#### Exercise aim
Copy out everything in the items below from the line containing "Describe the element at coordinates (162, 76)" down to the line containing "coordinates (1096, 502).", both included, without changing a character.

#### Dataset content
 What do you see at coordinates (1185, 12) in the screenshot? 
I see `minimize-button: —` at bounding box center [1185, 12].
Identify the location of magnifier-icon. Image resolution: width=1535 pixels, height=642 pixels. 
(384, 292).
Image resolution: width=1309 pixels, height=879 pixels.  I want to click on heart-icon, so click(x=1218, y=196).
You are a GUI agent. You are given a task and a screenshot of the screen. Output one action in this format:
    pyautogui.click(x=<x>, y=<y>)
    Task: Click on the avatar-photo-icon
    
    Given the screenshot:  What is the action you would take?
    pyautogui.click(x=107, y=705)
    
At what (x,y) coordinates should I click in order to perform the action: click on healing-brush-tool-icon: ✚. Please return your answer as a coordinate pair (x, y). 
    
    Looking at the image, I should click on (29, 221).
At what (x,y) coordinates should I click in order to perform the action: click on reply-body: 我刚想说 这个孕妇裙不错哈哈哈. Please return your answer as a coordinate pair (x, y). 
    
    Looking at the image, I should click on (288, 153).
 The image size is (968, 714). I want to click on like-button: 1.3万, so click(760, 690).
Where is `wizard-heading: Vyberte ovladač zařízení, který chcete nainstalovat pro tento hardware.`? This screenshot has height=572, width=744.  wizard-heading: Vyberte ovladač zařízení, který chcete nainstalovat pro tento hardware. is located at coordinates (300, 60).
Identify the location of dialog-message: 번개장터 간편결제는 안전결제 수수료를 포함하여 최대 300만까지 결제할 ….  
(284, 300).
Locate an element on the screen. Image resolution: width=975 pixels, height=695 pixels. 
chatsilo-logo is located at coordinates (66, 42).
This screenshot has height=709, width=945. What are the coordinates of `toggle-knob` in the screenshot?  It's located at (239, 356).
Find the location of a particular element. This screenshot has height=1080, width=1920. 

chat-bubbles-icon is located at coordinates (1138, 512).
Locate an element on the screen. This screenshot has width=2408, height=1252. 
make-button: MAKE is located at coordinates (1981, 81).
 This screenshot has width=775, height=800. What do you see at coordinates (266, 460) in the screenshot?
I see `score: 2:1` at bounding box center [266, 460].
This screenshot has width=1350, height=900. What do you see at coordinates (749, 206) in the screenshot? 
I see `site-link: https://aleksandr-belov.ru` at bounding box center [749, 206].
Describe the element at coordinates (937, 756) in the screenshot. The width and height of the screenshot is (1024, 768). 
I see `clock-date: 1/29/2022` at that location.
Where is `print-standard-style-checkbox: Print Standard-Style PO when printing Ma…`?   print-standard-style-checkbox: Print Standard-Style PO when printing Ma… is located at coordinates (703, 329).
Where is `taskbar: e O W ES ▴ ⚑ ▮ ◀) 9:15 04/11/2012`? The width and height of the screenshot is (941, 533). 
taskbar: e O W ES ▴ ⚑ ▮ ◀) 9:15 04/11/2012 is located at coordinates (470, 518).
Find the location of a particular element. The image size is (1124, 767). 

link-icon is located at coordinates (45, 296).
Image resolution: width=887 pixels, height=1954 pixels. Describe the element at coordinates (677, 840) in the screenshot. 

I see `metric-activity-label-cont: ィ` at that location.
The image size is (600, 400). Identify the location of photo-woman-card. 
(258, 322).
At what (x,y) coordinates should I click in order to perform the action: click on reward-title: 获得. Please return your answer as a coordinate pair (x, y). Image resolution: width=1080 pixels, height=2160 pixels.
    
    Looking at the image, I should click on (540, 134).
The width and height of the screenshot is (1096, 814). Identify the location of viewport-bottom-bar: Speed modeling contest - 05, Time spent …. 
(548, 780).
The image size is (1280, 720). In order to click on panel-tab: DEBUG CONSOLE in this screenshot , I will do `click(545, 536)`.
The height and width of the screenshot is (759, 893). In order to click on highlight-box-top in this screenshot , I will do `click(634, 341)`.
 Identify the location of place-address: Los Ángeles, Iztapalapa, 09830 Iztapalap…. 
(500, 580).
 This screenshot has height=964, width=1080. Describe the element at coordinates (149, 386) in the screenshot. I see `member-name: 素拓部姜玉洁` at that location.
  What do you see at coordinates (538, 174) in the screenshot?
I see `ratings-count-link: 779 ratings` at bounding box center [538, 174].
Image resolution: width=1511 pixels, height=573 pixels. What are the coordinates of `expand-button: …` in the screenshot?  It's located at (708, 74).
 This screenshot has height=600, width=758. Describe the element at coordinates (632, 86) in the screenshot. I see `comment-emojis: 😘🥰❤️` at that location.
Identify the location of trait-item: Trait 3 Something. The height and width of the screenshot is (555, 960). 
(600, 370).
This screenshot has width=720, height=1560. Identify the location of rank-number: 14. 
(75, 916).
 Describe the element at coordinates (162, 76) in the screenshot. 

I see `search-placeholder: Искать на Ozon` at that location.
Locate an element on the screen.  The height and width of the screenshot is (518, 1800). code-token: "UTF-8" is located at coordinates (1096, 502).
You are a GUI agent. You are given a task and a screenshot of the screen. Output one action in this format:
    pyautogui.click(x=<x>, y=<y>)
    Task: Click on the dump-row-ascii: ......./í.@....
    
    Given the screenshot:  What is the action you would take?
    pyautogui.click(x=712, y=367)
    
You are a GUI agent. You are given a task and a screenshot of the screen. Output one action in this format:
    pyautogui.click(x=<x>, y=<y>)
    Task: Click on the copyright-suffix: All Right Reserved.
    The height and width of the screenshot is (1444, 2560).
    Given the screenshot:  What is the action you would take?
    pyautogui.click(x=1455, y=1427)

#### Exercise output
 Describe the element at coordinates (162, 76) in the screenshot. 

I see `search-placeholder: Искать на Ozon` at that location.
Locate an element on the screen.  The height and width of the screenshot is (518, 1800). code-token: "UTF-8" is located at coordinates (1096, 502).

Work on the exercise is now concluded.